Given PCR’s sensitivity, how do you deal with potential contamination issues?
Dr. Bronfin: We perform all our work in biosafety cabinets and we have an SOP in place for cleaning them. We have separate suits for handling samples, preparing master mix, and making controls and standards. As a rule, during extraction and setting the plate only one tube is open at any given time. We always prepare samples in the following order: negative control and/or blank, samples, positive control. Gloves are changed after each step and if contamination is suspected.
Dr. Mahajan: Since we share the building with our pDNA manufacturing facility, potential contamination issues are a particular challenge. This is especially true with our limits assays such as integration or cleaning verification where the expected result is a low or negative PCR result.
In addition to the standard negative control samples in each run, our primary method of eliminating potential contamination issues is through strict adherence to procedural controls (i.e., dedicated and isolated work spaces, rigorous cleaning of work spaces before and after reaction set up, barrier tip pipette tips, etc.). These practices have served us well so far, and we have not had any significant contamination issues.
Ms. Meda: PCR has changed a lot in 20 years. You no longer need three separate rooms to carry out PCR, and reagents have improved tremendously. Even today, you can’t expect PCR to work well in a contaminated environment. However, reagents have improved tremendously, and the method has become more robust. The advent of Roche AmpliPrep, and many of the TaqMan real-time PCR reagents have improved the technology tremendously as well.
Mr. Murakami: There are two possible sources of contamination in our work: the DNA template or reagents. Carefully collected tissue samples should not contain genetic contamination, while premixed reagents containing buffer, MgCl2, and Taq polymerase minimize contamination. It becomes essential to improve handling and processing through less pipetting, particularly for the master mix preparation. Automated dispensing is just one option we’re using for sample preparation.

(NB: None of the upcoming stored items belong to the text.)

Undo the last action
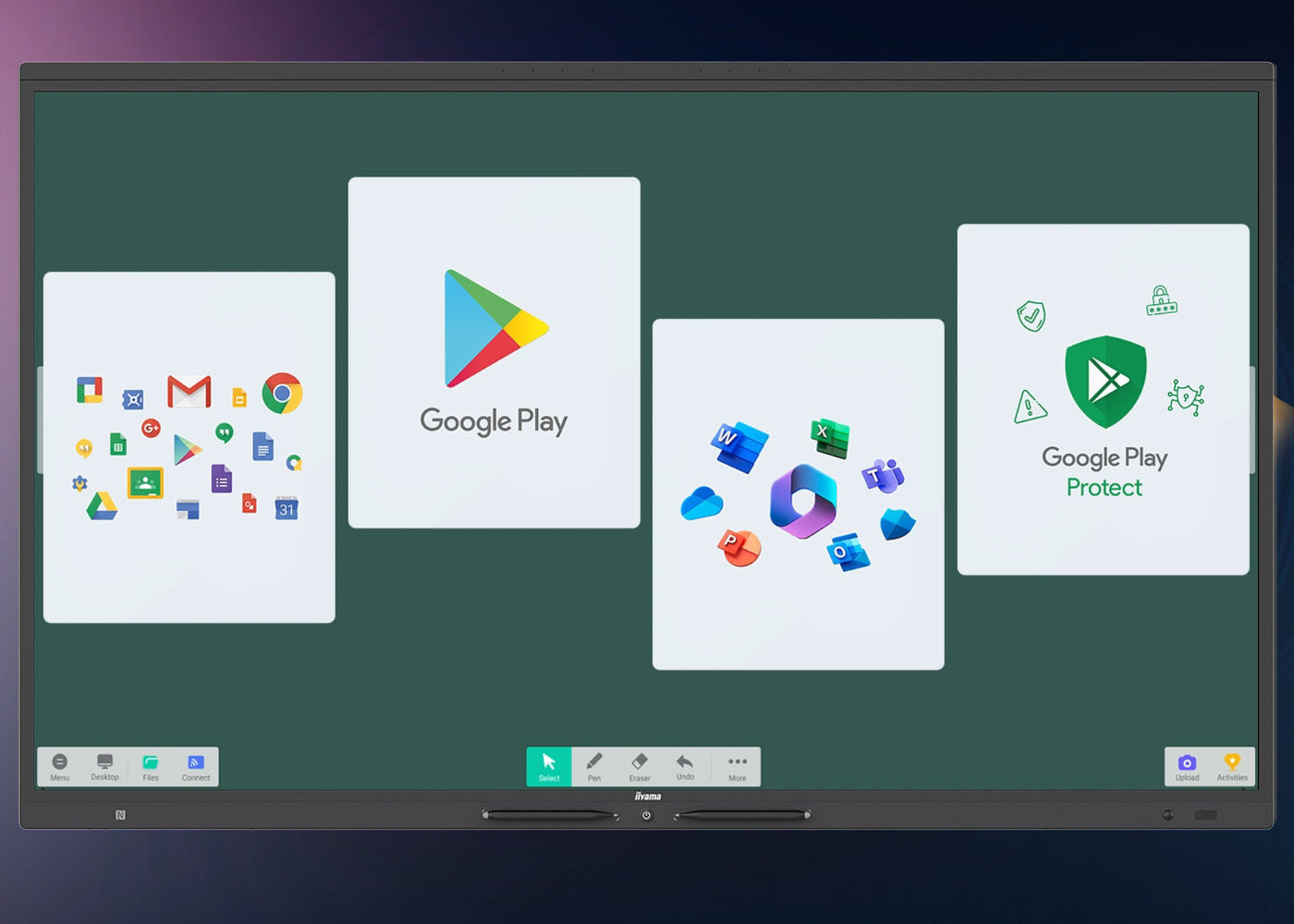This screenshot has height=924, width=1294. coord(685,766)
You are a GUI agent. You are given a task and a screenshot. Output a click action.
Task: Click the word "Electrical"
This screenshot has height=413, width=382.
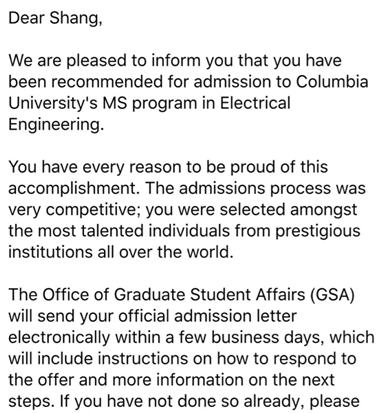255,103
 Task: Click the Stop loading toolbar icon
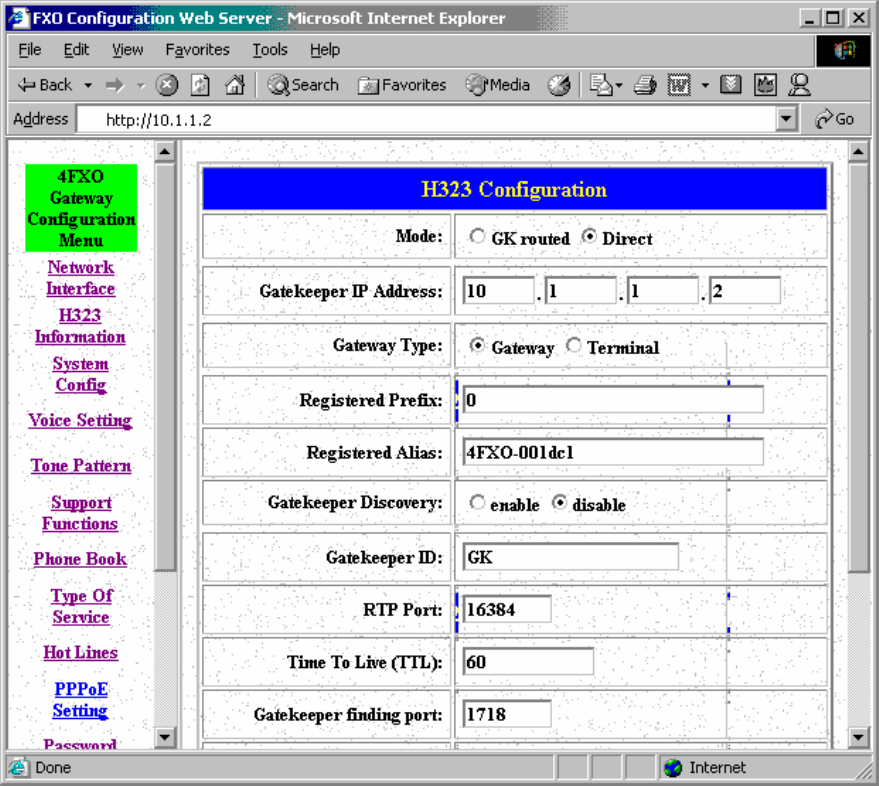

Dr. Palchevskiy: Since many things can inhibit qPCR reaction, it is necessary to dilute your cDNA several fold and use it as a standard curve to check efficiency. If any contaminants are present, the curve and the Ct vs. concentration would not be what you expect it to be, and it will point to the potential source and solutions. Diluting out the cDNA sample is one way to minimize any inhibition effects that might be introduced by RT reaction.
Mr. Papenfuss: Contamination should rarely be an issue if you follow good laboratory practices. Often, filtered pipette tips and “good lab hands” are sufficient, but that’s obviously not the case in all labs with all operators. Filtered tips are an absolute must. A good first practice is to use a commercially available surface decontaminant, designed to remove DNA, on surfaces and pipettors before use.
Wear gloves—not to protect yourself from the reaction, but to protect the reaction from the operator. Obviously, if any solutions containing DNA get on the gloves, they should immediately be changed before spreading any contamination. While setting up the reactions, be aware of where you are moving the pipettors. For example, a pipette tip full of DNA should never be passed directly over a negative reaction or other unknowns.
In some circumstances, it makes sense to have separate areas in the lab for addition of unknown samples and positive controls, lowering the risk of contaminating the area where clean master mixes and negative reactions are prepared. Once finished, decontaminate again.